Conjuguer trouble mental et vie active
Les raisons les plus fréquemment évoquées pour ne pas faire d’activité physique chez les individus avec un TMG sont le sentiment de stress ou de dépression, le manque de soutien social et la fatigue. Les raisons de faire de l’activité physique sont quant à elles beaucoup plus nombreuses. La grande majorité des individus aux prises avec un TMG rapportent vouloir faire de l’activité physique pour améliorer leur condition physique, leur santé physique et mentale, leur apparence et leur sommeil, pour ne nommer que celles-ci (14). Les interventions visant à augmenter la pratique d’activité physique de ces individus doivent donc prendre en compte ces facteurs afin de favoriser la motivation des patient.e.s.

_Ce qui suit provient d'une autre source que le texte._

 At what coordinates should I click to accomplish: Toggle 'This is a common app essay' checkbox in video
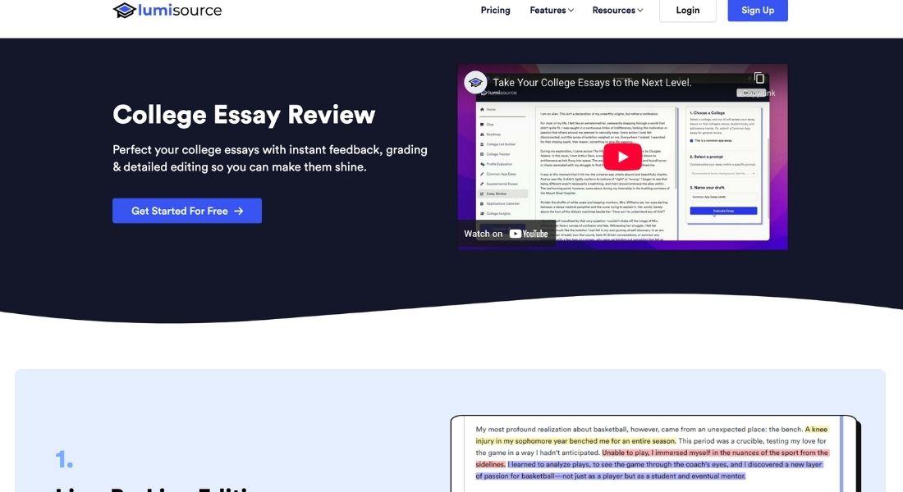pyautogui.click(x=692, y=140)
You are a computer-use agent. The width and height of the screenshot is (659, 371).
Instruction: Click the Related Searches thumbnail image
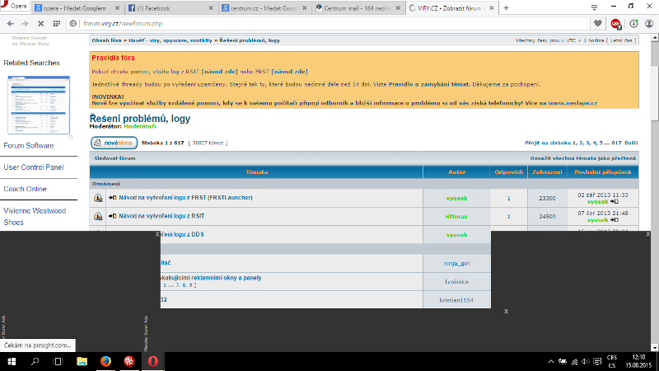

Même si aujourd’hui elle n’est pas utilisée partout, l’activité physique gagne en importance dans le traitement des TMG. Les recherches les plus récentes visent à identifier les meilleures techniques pour motiver les patient.e.s à être actif.ve.s (15) et de plus en plus de spécialistes de l’activité physique œuvrent dans les équipes médicales en psychiatrie. Bien que ce ne soit pas un traitement miracle considérant l’effort à fournir, l’activité physique a le potentiel de s’intégrer au traitement de base des patient.e.s aux côtés de la médication et de la psychothérapie.